Flamborough paused, as though to draw attention to his next point.
"I hunted about in the ditch, of course. And there, lying quite openly, was the tourniquet itself. Quite a complicated affair this time; he’s evidently improved his technique."
"Well, what about it?" Sir Clinton demanded rather testily, as though impatient of the Inspector’s comments.
"Here it is, sir."
Flamborough produced the lethal instrument with something of a flourish.
"You see, sir, it’s made out of a banjo-string threaded through a bit of rubber tubing. The handles are just bits of wood cut from a tree-branch, the same as before; but the banjo-string and the rubber tube are a vast improvement on the bit of twine he used last time, at Heatherfield. There’d be no chance of the banjo-string breaking under the strain; and the rubber tube would distribute the pressure and prevent the wire cutting into the flesh as it would have done if it had been used bare."
Sir Clinton picked up the tourniquet and examined it with obvious interest.

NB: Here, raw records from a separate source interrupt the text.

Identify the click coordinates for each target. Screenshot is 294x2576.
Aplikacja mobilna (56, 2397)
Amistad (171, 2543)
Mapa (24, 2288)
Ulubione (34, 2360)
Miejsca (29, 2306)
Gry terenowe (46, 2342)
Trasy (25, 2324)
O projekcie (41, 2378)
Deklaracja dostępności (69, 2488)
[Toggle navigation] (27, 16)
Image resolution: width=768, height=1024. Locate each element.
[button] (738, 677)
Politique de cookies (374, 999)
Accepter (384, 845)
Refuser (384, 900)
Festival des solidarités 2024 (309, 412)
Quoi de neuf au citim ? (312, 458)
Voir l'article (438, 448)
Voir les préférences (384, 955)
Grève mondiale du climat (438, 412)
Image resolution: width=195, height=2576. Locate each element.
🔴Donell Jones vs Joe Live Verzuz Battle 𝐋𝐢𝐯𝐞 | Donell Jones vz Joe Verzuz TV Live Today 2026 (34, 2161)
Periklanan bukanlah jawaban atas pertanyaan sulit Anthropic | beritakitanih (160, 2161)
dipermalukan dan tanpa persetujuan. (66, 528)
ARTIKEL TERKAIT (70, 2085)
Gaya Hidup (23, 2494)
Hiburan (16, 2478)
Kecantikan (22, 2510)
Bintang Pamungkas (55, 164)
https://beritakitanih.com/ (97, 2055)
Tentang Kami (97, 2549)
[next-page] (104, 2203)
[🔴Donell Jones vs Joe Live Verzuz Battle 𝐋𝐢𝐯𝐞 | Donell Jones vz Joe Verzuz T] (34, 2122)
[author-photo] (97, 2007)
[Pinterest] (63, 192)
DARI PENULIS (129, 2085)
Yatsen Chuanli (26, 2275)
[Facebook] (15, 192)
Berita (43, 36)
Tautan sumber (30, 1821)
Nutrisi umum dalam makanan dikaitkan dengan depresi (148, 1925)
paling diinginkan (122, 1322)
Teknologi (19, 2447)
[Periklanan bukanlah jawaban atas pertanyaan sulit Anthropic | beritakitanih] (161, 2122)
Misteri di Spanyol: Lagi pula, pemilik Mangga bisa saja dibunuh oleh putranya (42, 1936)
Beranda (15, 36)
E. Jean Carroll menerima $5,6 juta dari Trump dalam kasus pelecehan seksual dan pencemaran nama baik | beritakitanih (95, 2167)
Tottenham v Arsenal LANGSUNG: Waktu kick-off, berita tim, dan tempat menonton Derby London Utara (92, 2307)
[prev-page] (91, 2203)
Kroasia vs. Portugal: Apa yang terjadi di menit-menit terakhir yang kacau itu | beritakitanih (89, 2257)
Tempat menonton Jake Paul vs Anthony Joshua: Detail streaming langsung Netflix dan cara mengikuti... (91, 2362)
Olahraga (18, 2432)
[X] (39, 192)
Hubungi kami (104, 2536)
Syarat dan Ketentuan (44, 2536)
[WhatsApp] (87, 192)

"H’m! I don’t say you’ve much to go on, but there’s certainly more here than there was in the other tourniquet. The banjo-string’s not much help, of course; one can buy ’em in any musical-instrument shop. But the rubber tubing might suggest something to you."
Inspector Flamborough scrutinised it afresh.
"It’s very thick-walled, sir, with a much smaller bore than one would expect from the outside diameter."
Sir Clinton nodded.
"It’s what they call ‘pressure-tubing’ in a chemical laboratory. It’s used when you’re pumping out vessels or working under reduced pressures generally. That’s why it’s made so thick-walled: so that it won’t collapse flat under the outside air-pressure when you’ve pumped all the gas out of the channel in the middle."
"I see," said the Inspector, fingering the tubing thoughtfully. "So it’s the sort of thing one finds in a scientific place like the Croft-Thornton Institute?"
"Almost certainly," Sir Clinton agreed. "But don’t get too sure about your rubber tubing. Suppose someone is trying to throw suspicion on one of the Croft-Thornton staff, wouldn’t this be an excellent way of doing it? One can buy pressure-tubing in the open market. It’s not found exclusively in scientific institutes, you know."
Flamborough seemed a shade crestfallen at the loss of what he had evidently regarded as a promising line.
"Oh, indeed?" he said. "I suppose you’re right, sir. Still it’s a bit uncommon, isn’t it?"
"Not what you’d expect the ordinary criminal to hit on straight off, I suppose you mean? But this fellow isn’t an ordinary criminal. He’s got plenty of brains. Now doesn’t it strike you as strange that he should go to the trouble of leaving this tourniquet for your inspection? He could have slipped it into his pocket easily enough and it wouldn’t have bulged much."
"Well, sir, a glance at the body would show anyone that something of the sort had been used. He wasn’t giving much away by leaving the thing itself, was he?"
Sir Clinton did not seem altogether satisfied with the Inspector’s view.
"The less a murderer leaves behind, the more difficult it is to catch him, Inspector. That’s a truism. Now this fellow is no fool, as I’ve frequently remarked to you. Hence one might have anticipated that he’d leave as few traces as possible. But here he presents us with the actual weapon, and a weapon that has fairly salient peculiarities of its own. Queer, isn’t it?"